The problem: The lines to return run from the one containing "You are a GUI" through the end of the material; give them exactly and leave out the pictures.
[Data records Boundary: Start]
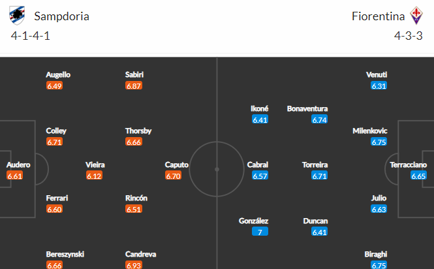Screen dimensions: 434x269
Task: Click the Fiorentina club crest icon
Action: coord(416,16)
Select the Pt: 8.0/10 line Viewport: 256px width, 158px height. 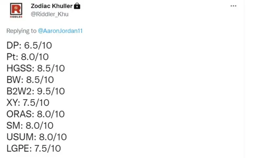27,57
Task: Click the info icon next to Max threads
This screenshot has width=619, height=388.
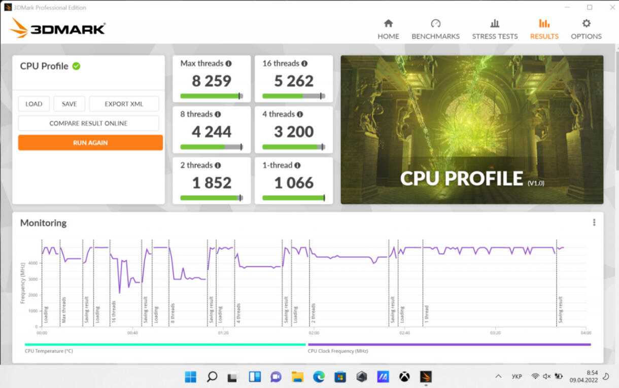Action: click(228, 63)
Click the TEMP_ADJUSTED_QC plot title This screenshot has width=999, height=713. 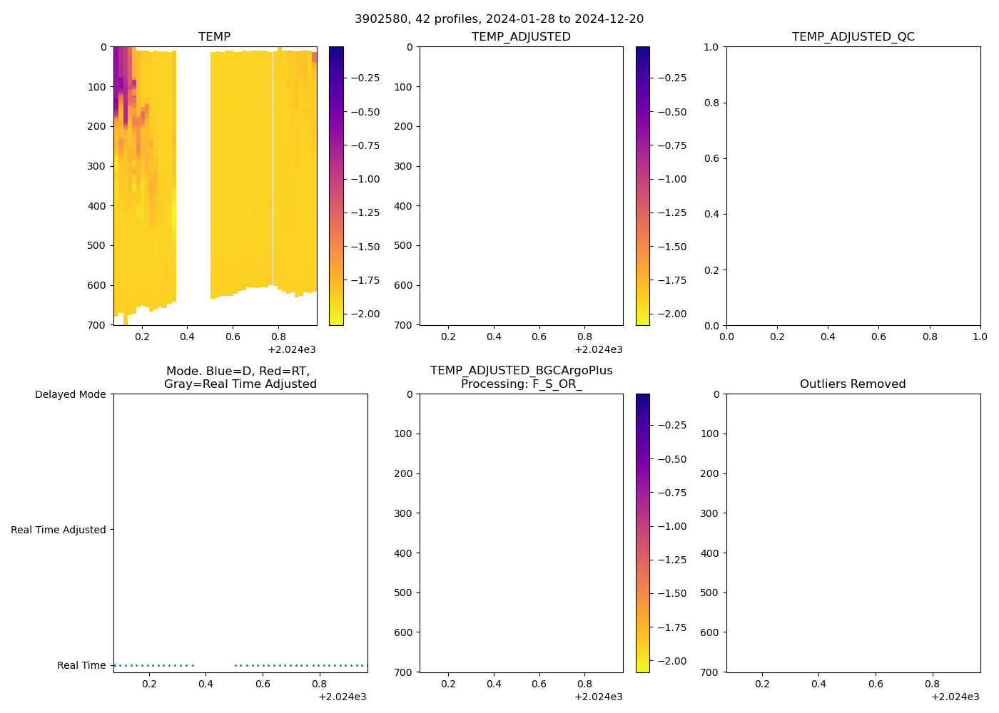coord(853,37)
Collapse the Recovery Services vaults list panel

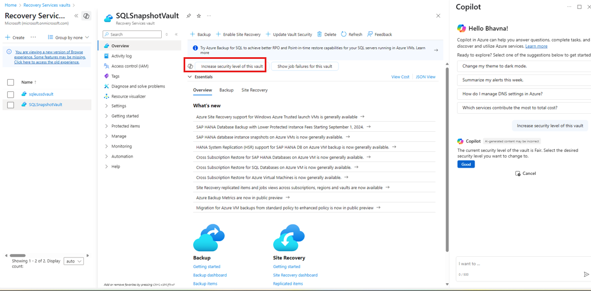pyautogui.click(x=76, y=16)
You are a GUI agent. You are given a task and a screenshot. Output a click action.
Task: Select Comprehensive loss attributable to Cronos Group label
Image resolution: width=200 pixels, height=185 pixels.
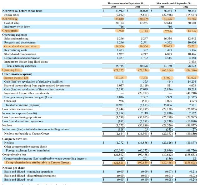click(38, 163)
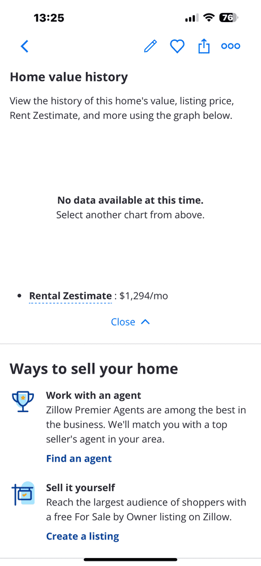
[Data records Boundary: End]
Answer box:
You are a GUI agent. You are given a task and a screenshot. Output a click action.
Task: Select Comprehensive loss attributable to Cronos Group label
Image resolution: width=200 pixels, height=185 pixels.
click(38, 163)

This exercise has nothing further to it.